In diesen Tagen übernehme ich den Vorsitz der Münchner Sicherheitskonferenz. Wolfgang Ischinger hat diese Konferenz im letzten Jahrzehnt zu einem weltweit einmaligen Forum für sicherheitspolitische Debatten entwickelt. In „München“ wird die Temperatur der internationalen Lage gemessen, und kein Zweifel, sie ist besorgniserregend!
Putin und Xi frönen einem neuen, aggressiven Nationalismus. In den USA besteht die Gefahr, dass in 2 1/2 Jahren wieder der Vertreter einer „America First“-Bewegung an die Macht zurückkehrt, der mit Putin und Xi eines gemein hat: die Abwendung vom Multilateralismus, von einer regelbasierten Ordnung, deren Grundlage die Charta der Vereinten Nationen und die Allgemeine Erklärung der Menschenrechte ist.
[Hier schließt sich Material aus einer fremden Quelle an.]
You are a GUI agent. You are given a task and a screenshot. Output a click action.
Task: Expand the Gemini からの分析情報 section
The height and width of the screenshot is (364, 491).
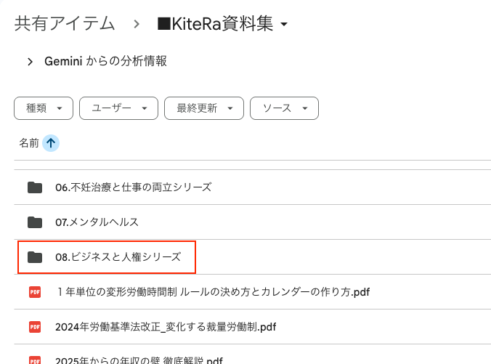31,62
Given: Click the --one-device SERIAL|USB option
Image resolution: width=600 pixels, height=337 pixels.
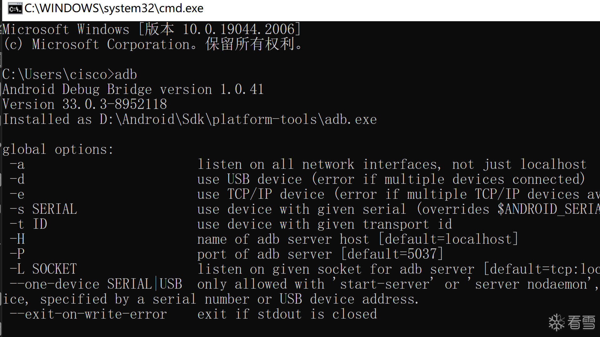Looking at the screenshot, I should tap(96, 284).
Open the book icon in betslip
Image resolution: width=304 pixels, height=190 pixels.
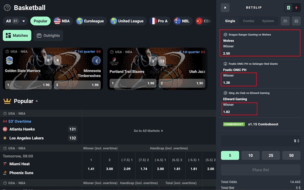(285, 21)
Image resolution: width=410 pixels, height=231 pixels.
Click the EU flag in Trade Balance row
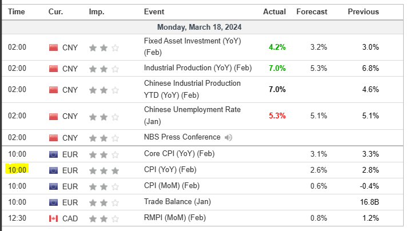[54, 202]
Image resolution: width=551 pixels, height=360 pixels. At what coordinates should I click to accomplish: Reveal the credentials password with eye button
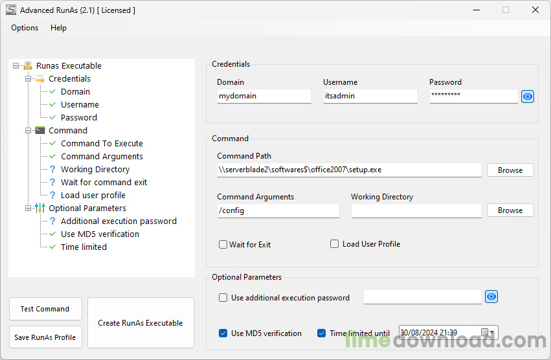(528, 96)
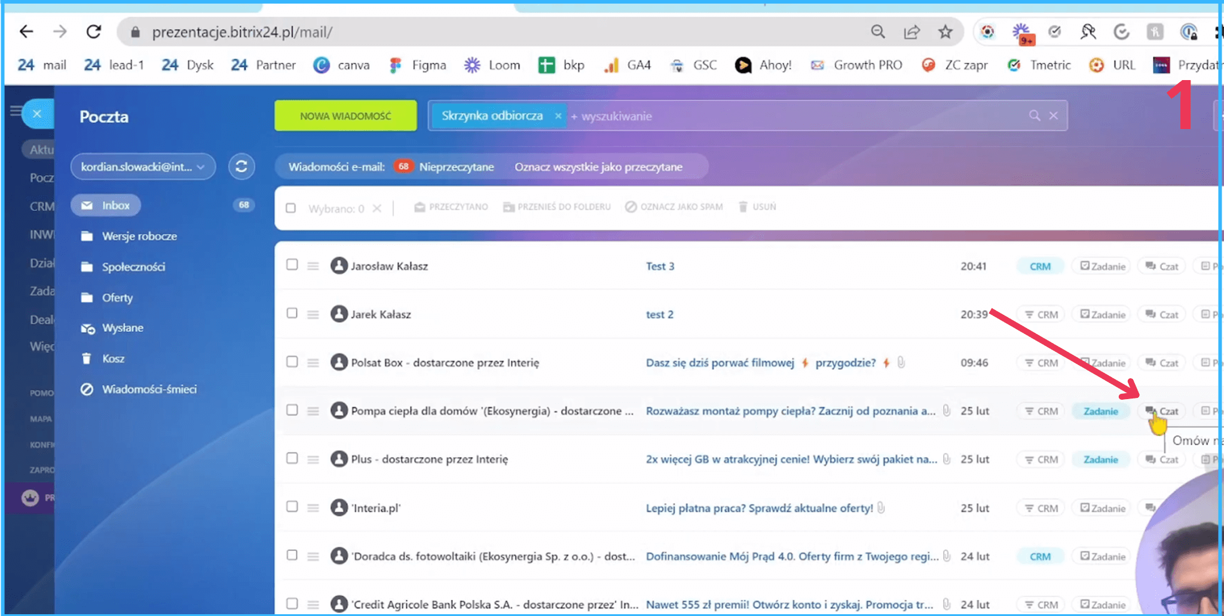Image resolution: width=1224 pixels, height=616 pixels.
Task: Open the Wersje robocze folder
Action: point(139,237)
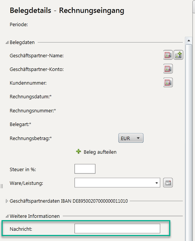Collapse the Weitere Informationen section
Image resolution: width=195 pixels, height=241 pixels.
coord(7,216)
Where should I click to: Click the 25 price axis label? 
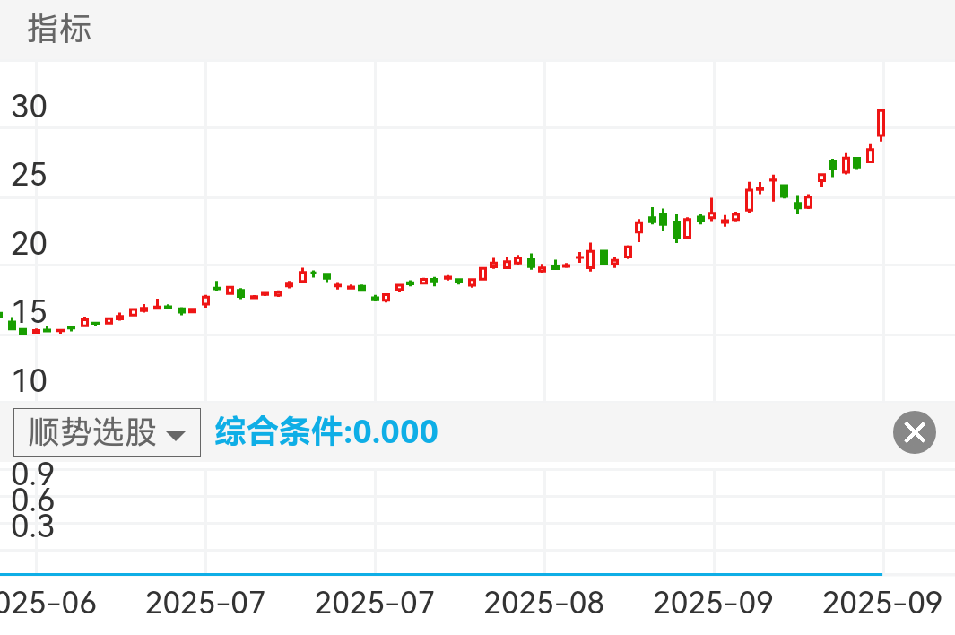(29, 175)
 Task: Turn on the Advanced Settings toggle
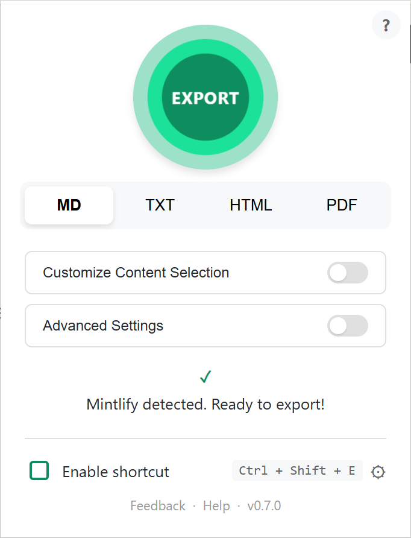[348, 326]
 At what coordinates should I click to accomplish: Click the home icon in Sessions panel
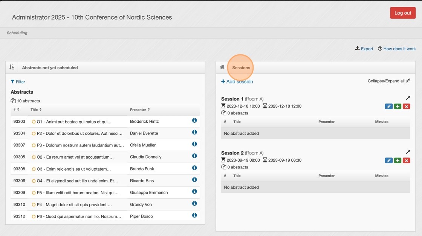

Und wo stehen wir in Deutschland? Man hat das Gefühl, dass wir aus unserem Dornröschenschlaf noch nicht aufgewacht sind. Die neue Regierung hat die Vorschläge zur Bildung eines Nationalen Sicherheitsrates, zur Bündelung der außenpolitischen Instrumente durch eine Zusammenlegung von Auswärtigem Amt und dem BMZ ignoriert. Die langfristige Finanzplanung wird keine substantielle Stärkung unserer militärischen Fähigkeiten erlauben, die Arbeiten am Aufbau einer schnellen europäischen Eingreiftruppe dümpeln vor sich hin genauso wie die gemeinsamen europäischen Rüstungsprojekte.
Der Deutschen Atlantischen Gesellschaft und der Münchner Sicherheitskonferenz kommt die Rolle des Prinzen zu: wir müssen einen Beitrag dazu leisten, Dornröschen aufzuwecken. Die viertstärkste Wirtschaftsnation muss eine stärkere Rolle als außenpolitischer Akteur spielen. Auch unsere Geschichte verpflichtet uns dazu. Wer sonst soll es machen?